* [Obiettivo]: Inserisci in una lista JSON di stringhe, una per riga e senza righe vuote, le righe che vanno da quella con "Screen dimensions: 780x440" fino all'ultima, entrambe comprese. Escludi le immagini dalla risposta.

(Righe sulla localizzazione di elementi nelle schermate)
---------------

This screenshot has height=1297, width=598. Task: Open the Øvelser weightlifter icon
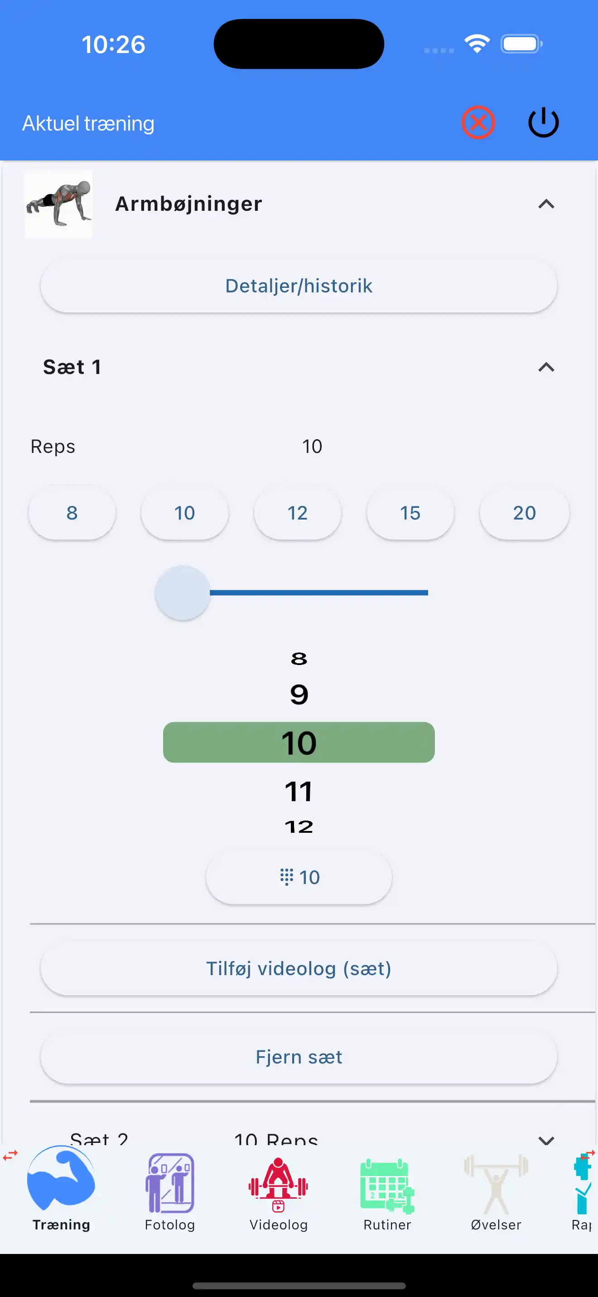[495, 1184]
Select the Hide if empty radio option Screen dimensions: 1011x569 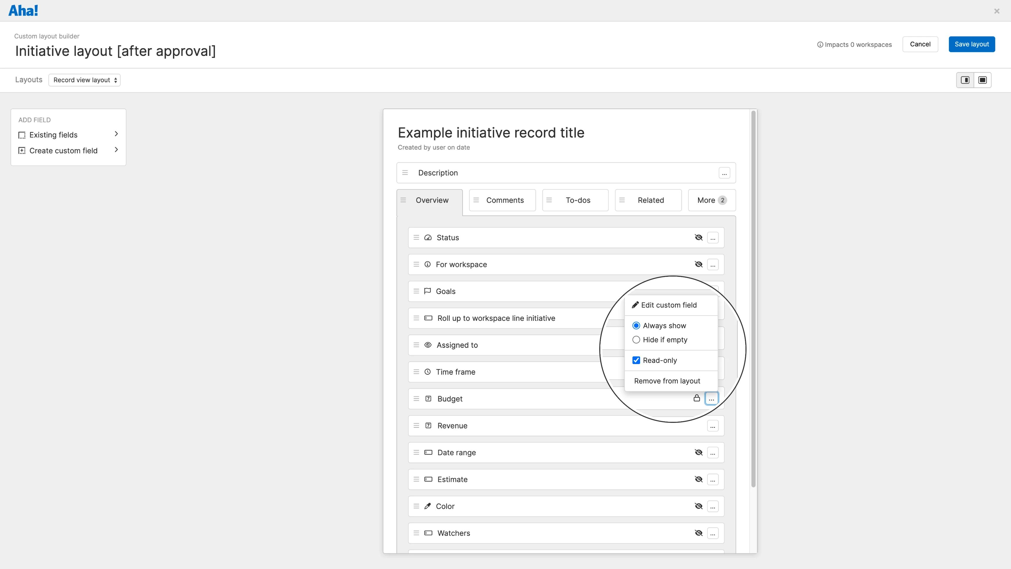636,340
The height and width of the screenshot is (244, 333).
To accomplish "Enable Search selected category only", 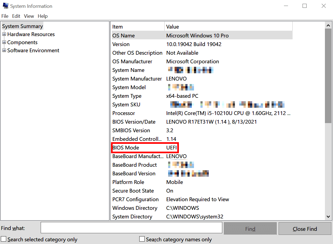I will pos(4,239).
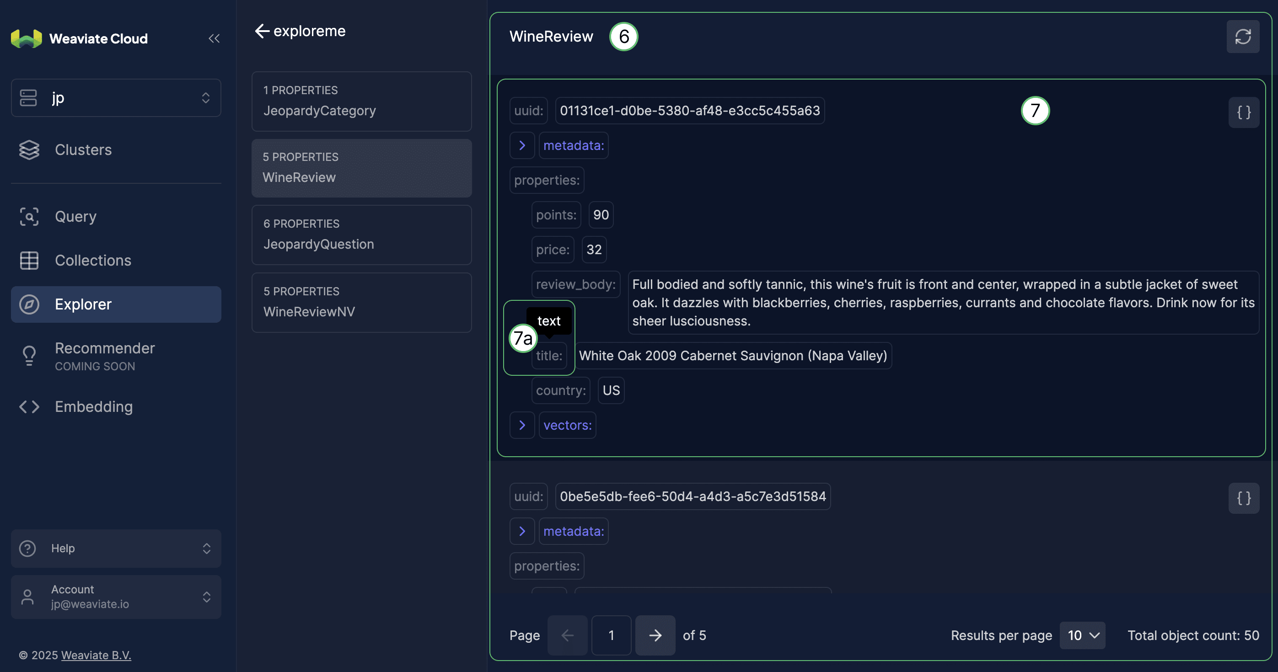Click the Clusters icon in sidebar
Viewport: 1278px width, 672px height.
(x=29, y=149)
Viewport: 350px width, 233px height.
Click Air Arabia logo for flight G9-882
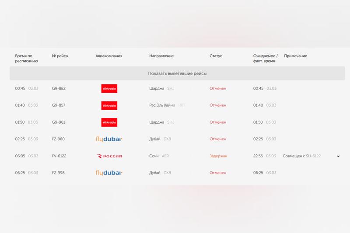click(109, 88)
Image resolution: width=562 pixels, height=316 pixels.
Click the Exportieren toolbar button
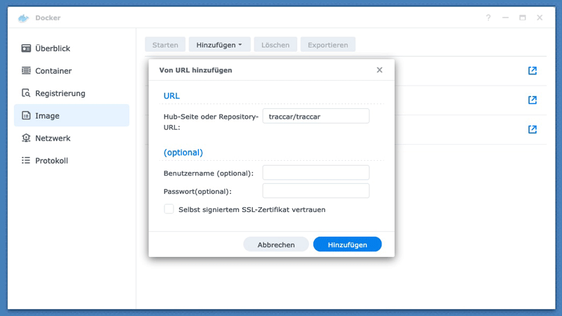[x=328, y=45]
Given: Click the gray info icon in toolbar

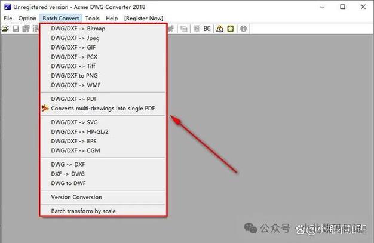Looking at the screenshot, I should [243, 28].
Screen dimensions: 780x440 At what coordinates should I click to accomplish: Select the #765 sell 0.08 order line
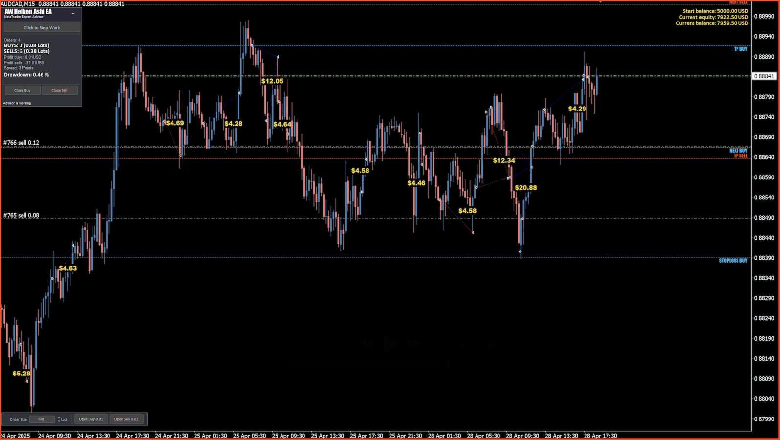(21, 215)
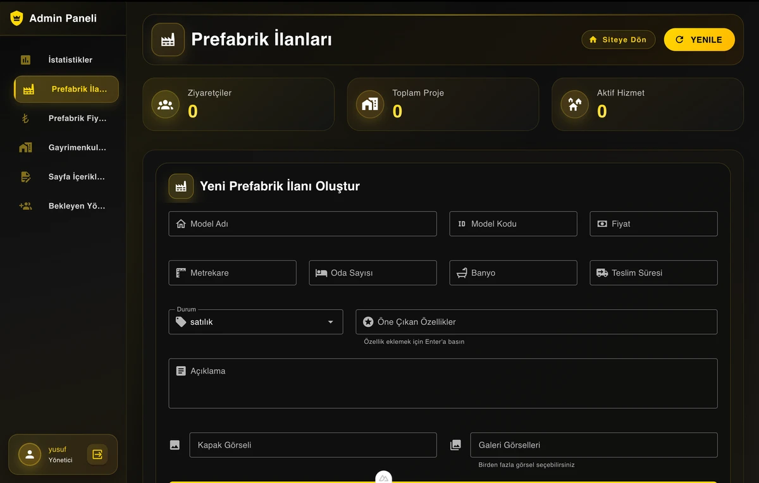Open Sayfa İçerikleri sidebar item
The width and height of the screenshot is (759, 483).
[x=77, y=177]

---------------

* [Risultato]:
[
  "Screen dimensions: 780x440 At what coordinates should I click to accomplish: Select the #765 sell 0.08 order line",
  "(21, 215)",
  "Open Sayfa İçerikleri sidebar item",
  "The width and height of the screenshot is (759, 483).",
  "[x=77, y=177]"
]